Render every nonblank line of the records below as a Markdown table with two columns, Row and Line, giving each line a sequential row number and leaving out blank lines.

____ MATERIAL FOR THE TASK

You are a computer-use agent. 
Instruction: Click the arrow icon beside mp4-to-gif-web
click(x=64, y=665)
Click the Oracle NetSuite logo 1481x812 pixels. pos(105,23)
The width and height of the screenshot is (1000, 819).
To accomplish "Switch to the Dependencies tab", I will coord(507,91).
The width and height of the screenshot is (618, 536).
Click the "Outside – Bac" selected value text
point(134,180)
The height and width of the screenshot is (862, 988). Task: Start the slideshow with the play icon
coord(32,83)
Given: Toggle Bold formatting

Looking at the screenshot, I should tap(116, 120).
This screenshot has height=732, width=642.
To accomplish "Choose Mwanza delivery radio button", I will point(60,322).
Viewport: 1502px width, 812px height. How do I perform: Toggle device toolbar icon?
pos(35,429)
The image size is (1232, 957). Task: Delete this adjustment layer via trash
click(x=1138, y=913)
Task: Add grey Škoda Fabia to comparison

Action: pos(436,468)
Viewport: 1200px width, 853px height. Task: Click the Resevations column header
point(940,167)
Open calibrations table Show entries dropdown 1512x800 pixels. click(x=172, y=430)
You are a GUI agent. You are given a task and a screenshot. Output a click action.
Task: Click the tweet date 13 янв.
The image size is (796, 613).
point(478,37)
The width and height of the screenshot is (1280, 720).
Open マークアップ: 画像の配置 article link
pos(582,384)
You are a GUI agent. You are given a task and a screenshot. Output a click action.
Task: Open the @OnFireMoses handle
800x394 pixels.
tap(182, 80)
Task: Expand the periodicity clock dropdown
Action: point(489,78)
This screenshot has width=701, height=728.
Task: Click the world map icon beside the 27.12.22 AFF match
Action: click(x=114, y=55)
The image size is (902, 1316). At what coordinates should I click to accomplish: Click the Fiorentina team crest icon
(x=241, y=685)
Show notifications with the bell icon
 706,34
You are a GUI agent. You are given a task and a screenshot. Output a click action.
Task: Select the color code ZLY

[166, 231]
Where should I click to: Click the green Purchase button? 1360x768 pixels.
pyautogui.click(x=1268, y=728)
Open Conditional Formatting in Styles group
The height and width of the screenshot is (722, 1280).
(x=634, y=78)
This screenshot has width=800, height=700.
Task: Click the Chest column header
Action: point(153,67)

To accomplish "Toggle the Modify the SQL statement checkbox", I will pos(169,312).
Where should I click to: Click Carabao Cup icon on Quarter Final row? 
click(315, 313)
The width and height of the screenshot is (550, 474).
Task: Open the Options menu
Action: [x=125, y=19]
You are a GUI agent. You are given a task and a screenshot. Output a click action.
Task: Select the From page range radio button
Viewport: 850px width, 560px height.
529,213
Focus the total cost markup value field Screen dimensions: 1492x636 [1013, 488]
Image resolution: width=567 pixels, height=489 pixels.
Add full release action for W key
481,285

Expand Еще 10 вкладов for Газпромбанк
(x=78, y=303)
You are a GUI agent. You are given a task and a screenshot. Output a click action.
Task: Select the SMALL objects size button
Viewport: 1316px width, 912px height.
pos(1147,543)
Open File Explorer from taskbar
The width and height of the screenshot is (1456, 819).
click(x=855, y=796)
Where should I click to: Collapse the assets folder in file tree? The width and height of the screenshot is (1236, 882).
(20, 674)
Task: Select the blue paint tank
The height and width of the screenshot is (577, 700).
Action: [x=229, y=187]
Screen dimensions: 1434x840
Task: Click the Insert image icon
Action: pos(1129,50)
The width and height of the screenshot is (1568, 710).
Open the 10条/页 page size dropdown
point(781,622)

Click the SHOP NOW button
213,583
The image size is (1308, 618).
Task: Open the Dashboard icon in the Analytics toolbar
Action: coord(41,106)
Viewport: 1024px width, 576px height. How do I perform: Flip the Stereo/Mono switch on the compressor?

________

• _RESPONSE_:
| Row | Line |
|---|---|
| 1 | You are a computer-use agent.  |
| 2 | Instruction: Click the arrow icon beside mp4-to-gif-web |
| 3 | click(x=64, y=665) |
| 4 | Click the Oracle NetSuite logo 1481x812 pixels. pos(105,23) |
| 5 | The width and height of the screenshot is (1000, 819). |
| 6 | To accomplish "Switch to the Dependencies tab", I will coord(507,91). |
| 7 | The width and height of the screenshot is (618, 536). |
| 8 | Click the "Outside – Bac" selected value text |
| 9 | point(134,180) |
| 10 | The height and width of the screenshot is (862, 988). Task: Start the slideshow with the play icon |
| 11 | coord(32,83) |
| 12 | Given: Toggle Bold formatting |
| 13 | Looking at the screenshot, I should tap(116, 120). |
| 14 | This screenshot has height=732, width=642. |
| 15 | To accomplish "Choose Mwanza delivery radio button", I will point(60,322). |
| 16 | Viewport: 1502px width, 812px height. How do I perform: Toggle device toolbar icon? |
| 17 | pos(35,429) |
| 18 | The image size is (1232, 957). Task: Delete this adjustment layer via trash |
| 19 | click(x=1138, y=913) |
| 20 | Task: Add grey Škoda Fabia to comparison |
| 21 | Action: pos(436,468) |
| 22 | Viewport: 1200px width, 853px height. Task: Click the Resevations column header |
| 23 | point(940,167) |
| 24 | Open calibrations table Show entries dropdown 1512x800 pixels. click(x=172, y=430) |
| 25 | You are a GUI agent. You are given a task and a screenshot. Output a click action. |
| 26 | Task: Click the tweet date 13 янв. |
| 27 | The image size is (796, 613). |
| 28 | point(478,37) |
| 29 | The width and height of the screenshot is (1280, 720). |
| 30 | Open マークアップ: 画像の配置 article link |
| 31 | pos(582,384) |
| 32 | You are a GUI agent. You are given a task and a screenshot. Output a click action. |
| 33 | Task: Open the @OnFireMoses handle |
| 34 | 800x394 pixels. |
| 35 | tap(182, 80) |
| 36 | Task: Expand the periodicity clock dropdown |
| 37 | Action: point(489,78) |
| 38 | This screenshot has width=701, height=728. |
| 39 | Task: Click the world map icon beside the 27.12.22 AFF match |
| 40 | Action: click(x=114, y=55) |
| 41 | The image size is (902, 1316). At what coordinates should I click to accomplish: Click the Fiorentina team crest icon |
| 42 | (x=241, y=685) |
| 43 | Show notifications with the bell icon |
| 44 |  706,34 |
| 45 | You are a GUI agent. You are given a task and a screenshot. Output a click action. |
| 46 | Task: Select the color code ZLY |
| 47 | [166, 231] |
| 48 | Where should I click to: Click the green Purchase button? 1360x768 pixels. |
| 49 | pyautogui.click(x=1268, y=728) |
| 50 | Open Conditional Formatting in Styles group |
| 51 | The height and width of the screenshot is (722, 1280). |
| 52 | (x=634, y=78) |
| 53 | This screenshot has width=800, height=700. |
| 54 | Task: Click the Chest column header |
| 55 | Action: point(153,67) |
| 56 | To accomplish "Toggle the Modify the SQL statement checkbox", I will pos(169,312). |
| 57 | Where should I click to: Click Carabao Cup icon on Quarter Final row?  |
| 58 | click(315, 313) |
| 59 | The width and height of the screenshot is (550, 474). |
| 60 | Task: Open the Options menu |
| 61 | Action: [x=125, y=19] |
| 62 | You are a GUI agent. You are given a task and a screenshot. Output a click action. |
| 63 | Task: Select the From page range radio button |
| 64 | Viewport: 850px width, 560px height. |
| 65 | 529,213 |
| 66 | Focus the total cost markup value field Screen dimensions: 1492x636 [1013, 488] |
| 67 | Image resolution: width=567 pixels, height=489 pixels. |
| 68 | Add full release action for W key |
| 69 | 481,285 |
| 70 | Expand Еще 10 вкладов for Газпромбанк |
| 71 | (x=78, y=303) |
| 72 | You are a GUI agent. You are given a task and a screenshot. Output a click action. |
| 73 | Task: Select the SMALL objects size button |
| 74 | Viewport: 1316px width, 912px height. |
| 75 | pos(1147,543) |
| 76 | Open File Explorer from taskbar |
| 77 | The width and height of the screenshot is (1456, 819). |
| 78 | click(x=855, y=796) |
| 79 | Where should I click to: Collapse the assets folder in file tree? The width and height of the screenshot is (1236, 882). |
| 80 | (20, 674) |
| 81 | Task: Select the blue paint tank |
| 82 | The height and width of the screenshot is (577, 700). |
| 83 | Action: [x=229, y=187] |
| 84 | Screen dimensions: 1434x840 |
| 85 | Task: Click the Insert image icon |
| 86 | Action: pos(1129,50) |
| 87 | The width and height of the screenshot is (1568, 710). |
| 88 | Open the 10条/页 page size dropdown |
| 89 | point(781,622) |
| 90 | Click the SHOP NOW button |
| 91 | 213,583 |
| 92 | The image size is (1308, 618). |
| 93 | Task: Open the Dashboard icon in the Analytics toolbar |
| 94 | Action: coord(41,106) |
| 95 | Viewport: 1024px width, 576px height. How do I perform: Flip the Stereo/Mono switch on the compressor? |